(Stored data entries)
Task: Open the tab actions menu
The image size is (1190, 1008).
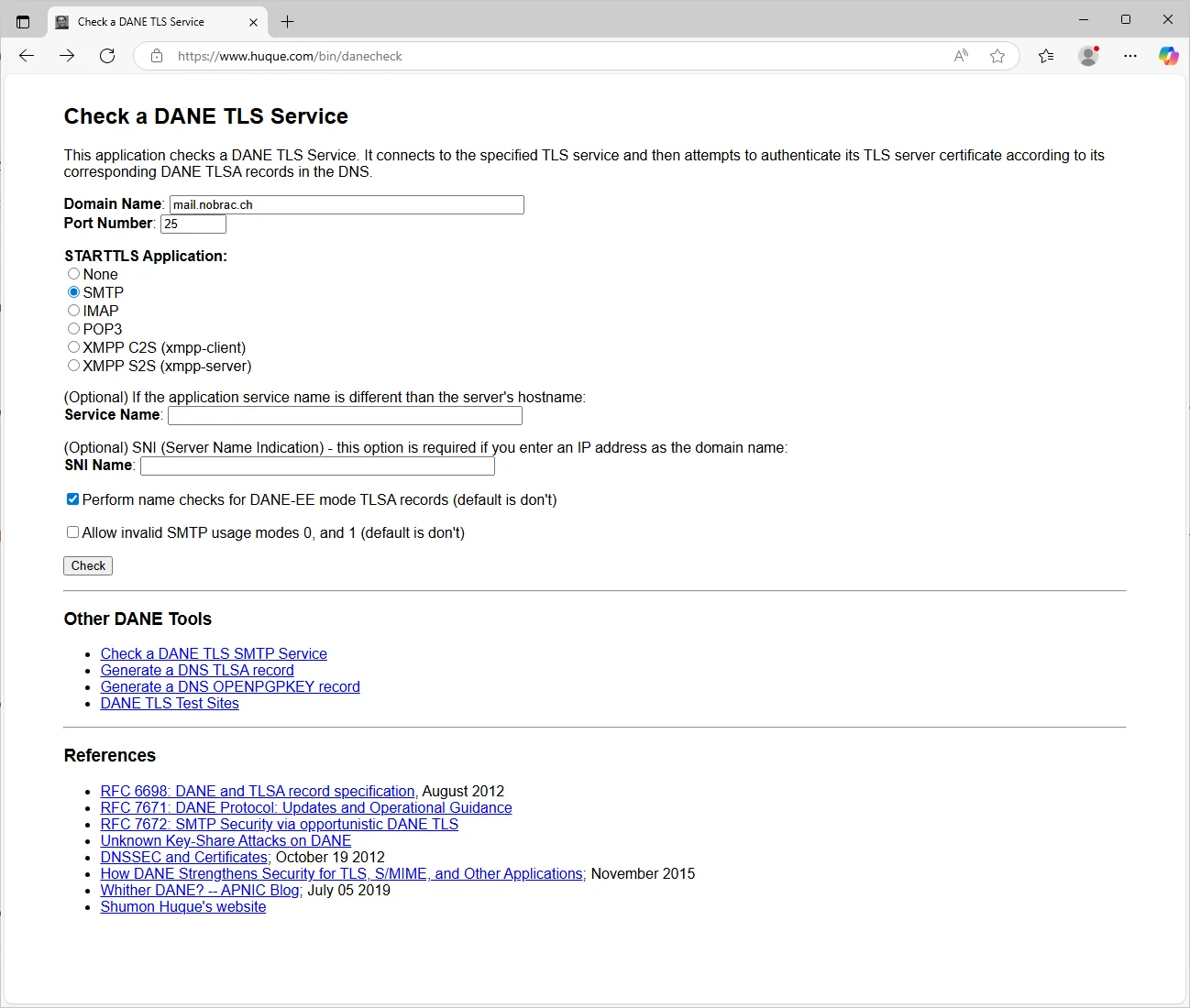Action: coord(23,21)
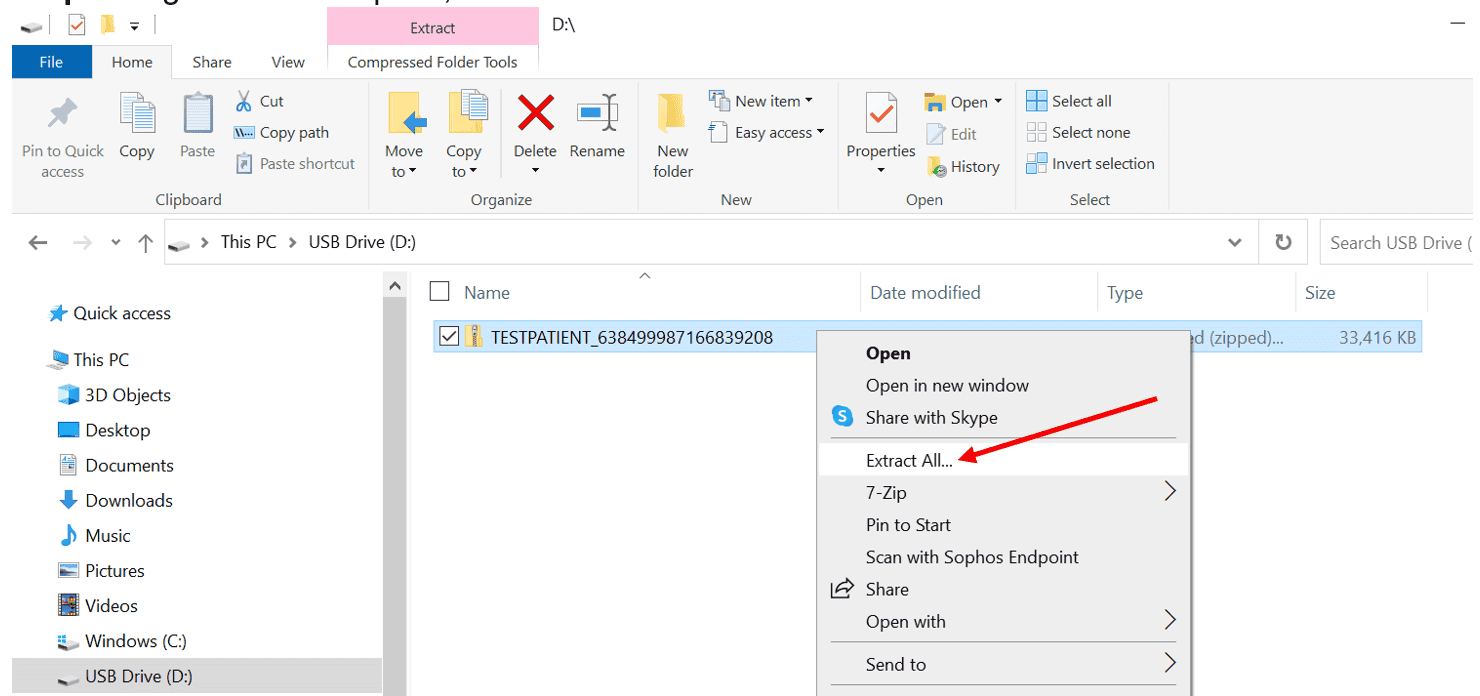Open Properties using the checkmark icon
This screenshot has width=1480, height=696.
(x=880, y=113)
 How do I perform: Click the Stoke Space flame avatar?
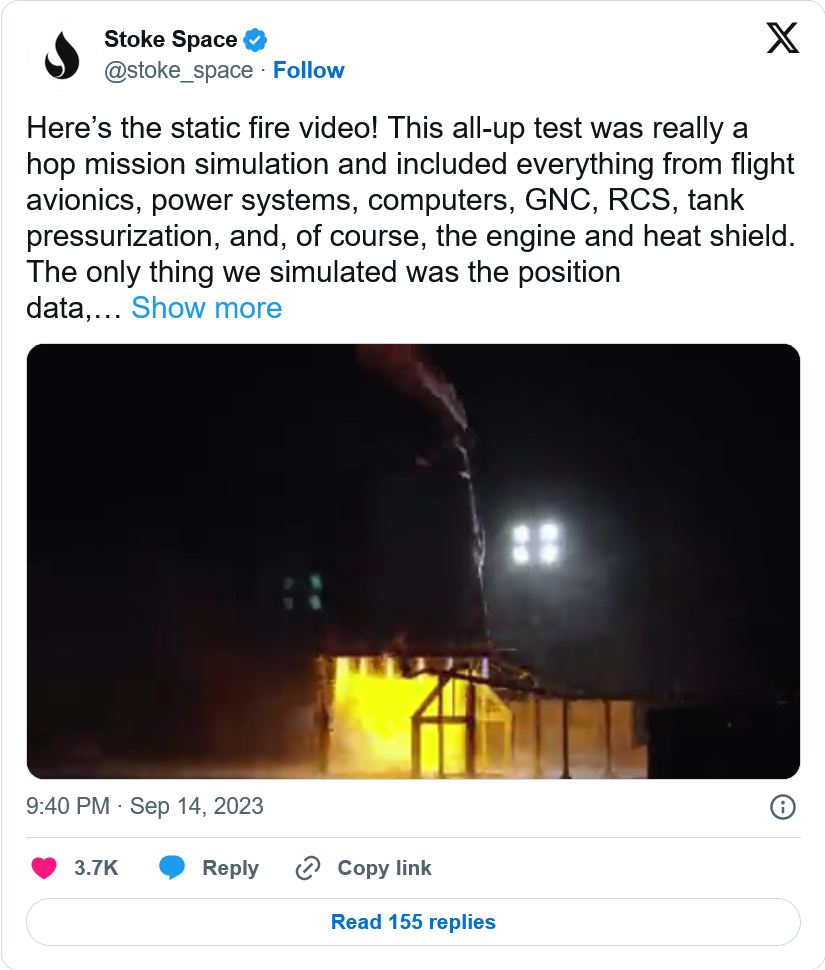point(61,55)
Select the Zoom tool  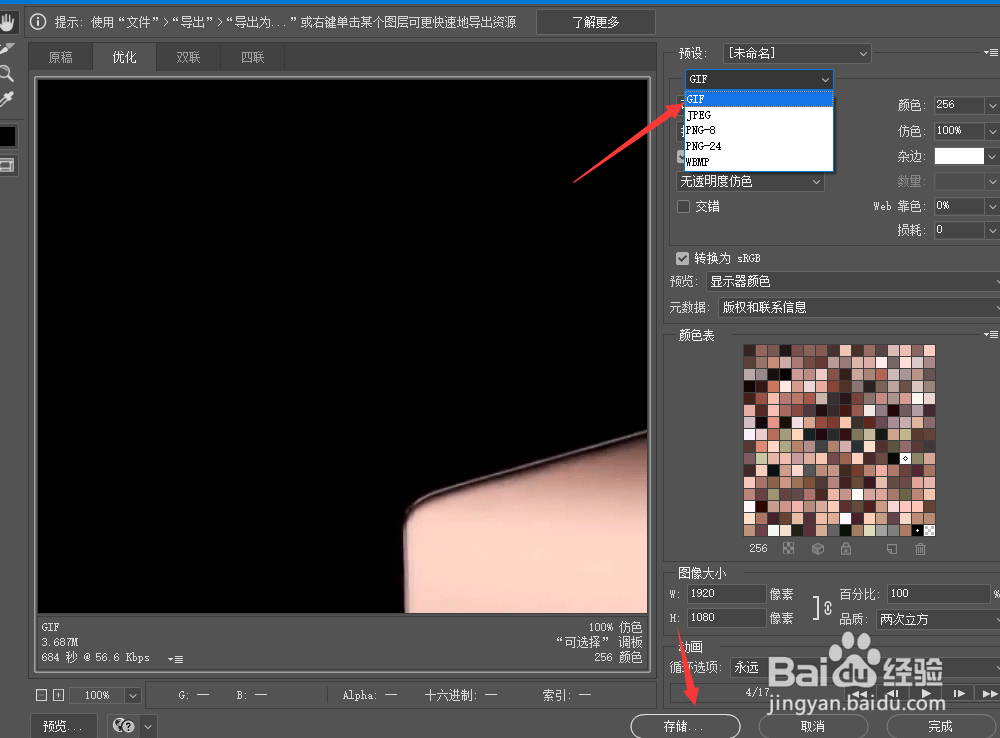tap(9, 73)
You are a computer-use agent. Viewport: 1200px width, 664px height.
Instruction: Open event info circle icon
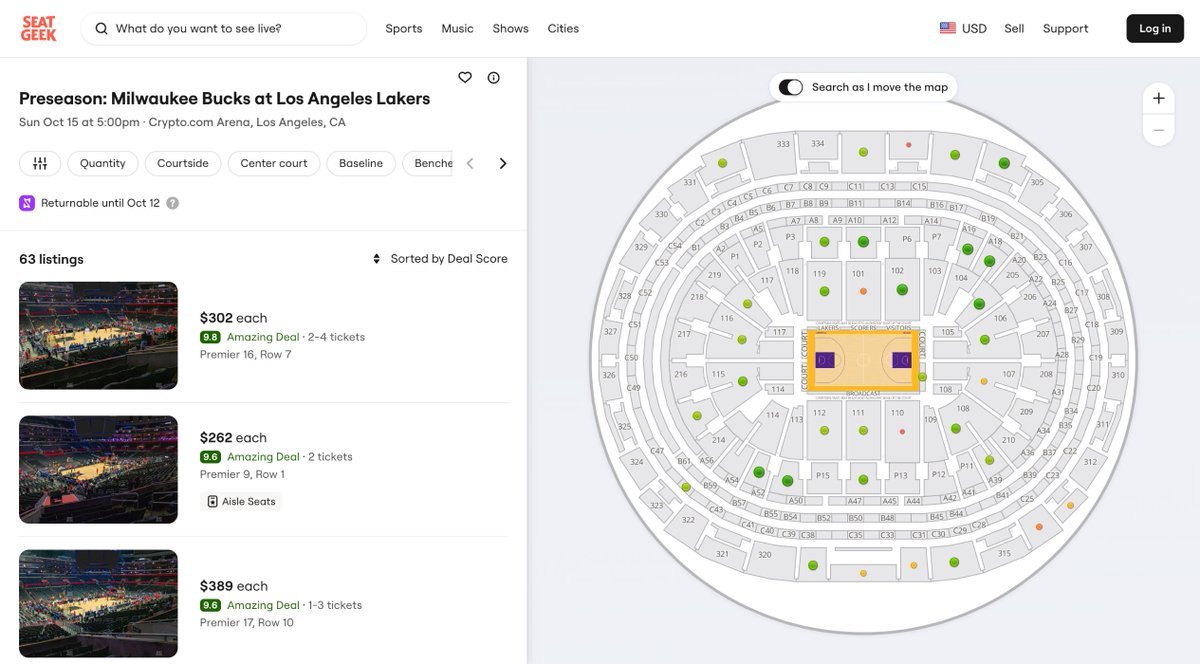point(494,78)
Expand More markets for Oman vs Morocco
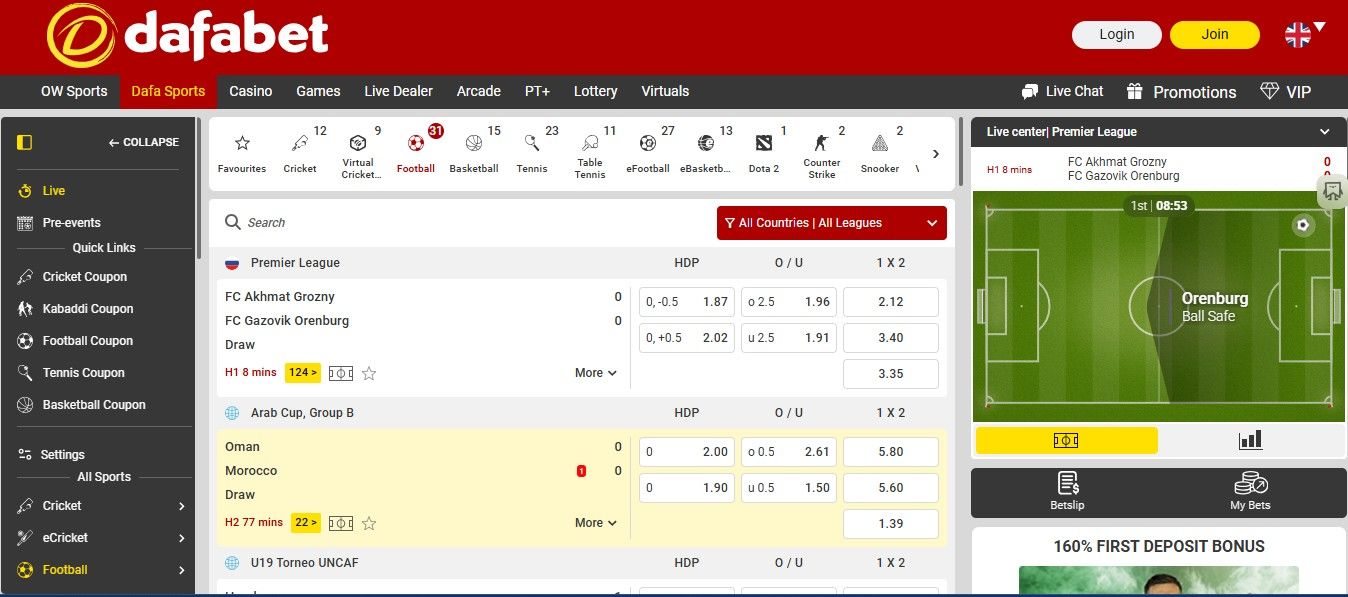The height and width of the screenshot is (597, 1348). 594,522
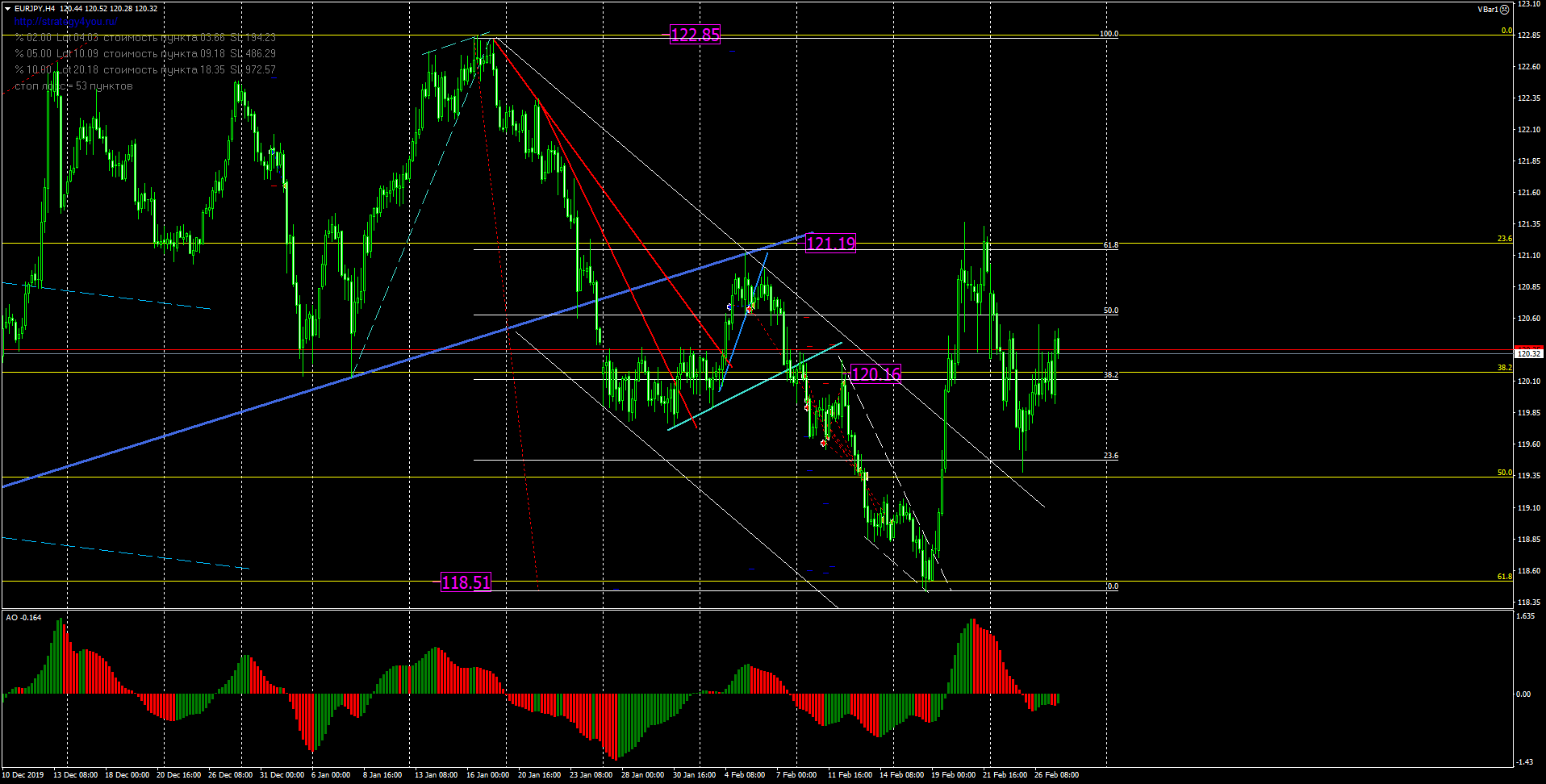
Task: Click the stop loss 53 points text
Action: coord(73,86)
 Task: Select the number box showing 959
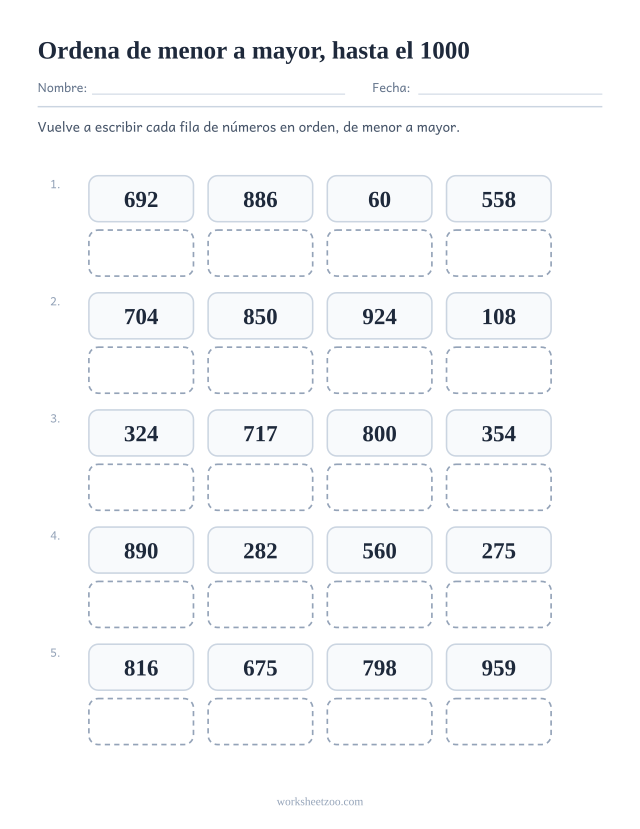498,667
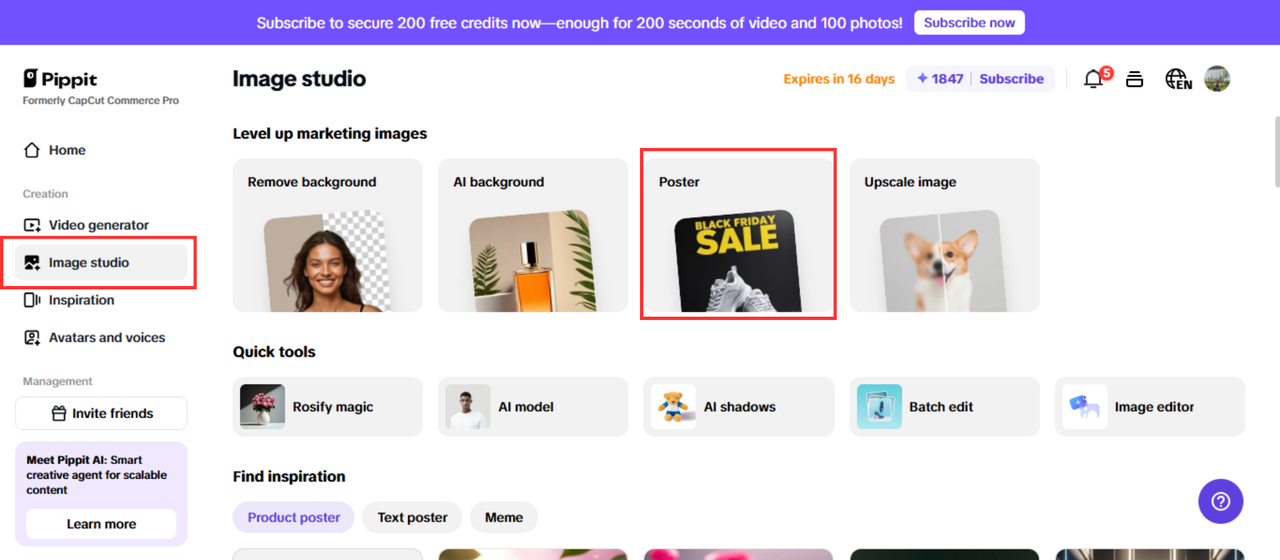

#### PROBLEM STATEMENT:
Skip the pictures and retype exactly the lines from the one that contains "You are a computer-use" to the last line of the records.

#### RESPONSE FOR THIS EXERCISE:
You are a computer-use agent. Viewport: 1200px width, 664px height.
Instruction: Open event info circle icon
point(494,78)
Expand More markets for Oman vs Morocco
The height and width of the screenshot is (597, 1348). 594,522
Task: Click the stop loss 53 points text
Action: coord(73,86)
 Task: Select the number box showing 959
498,667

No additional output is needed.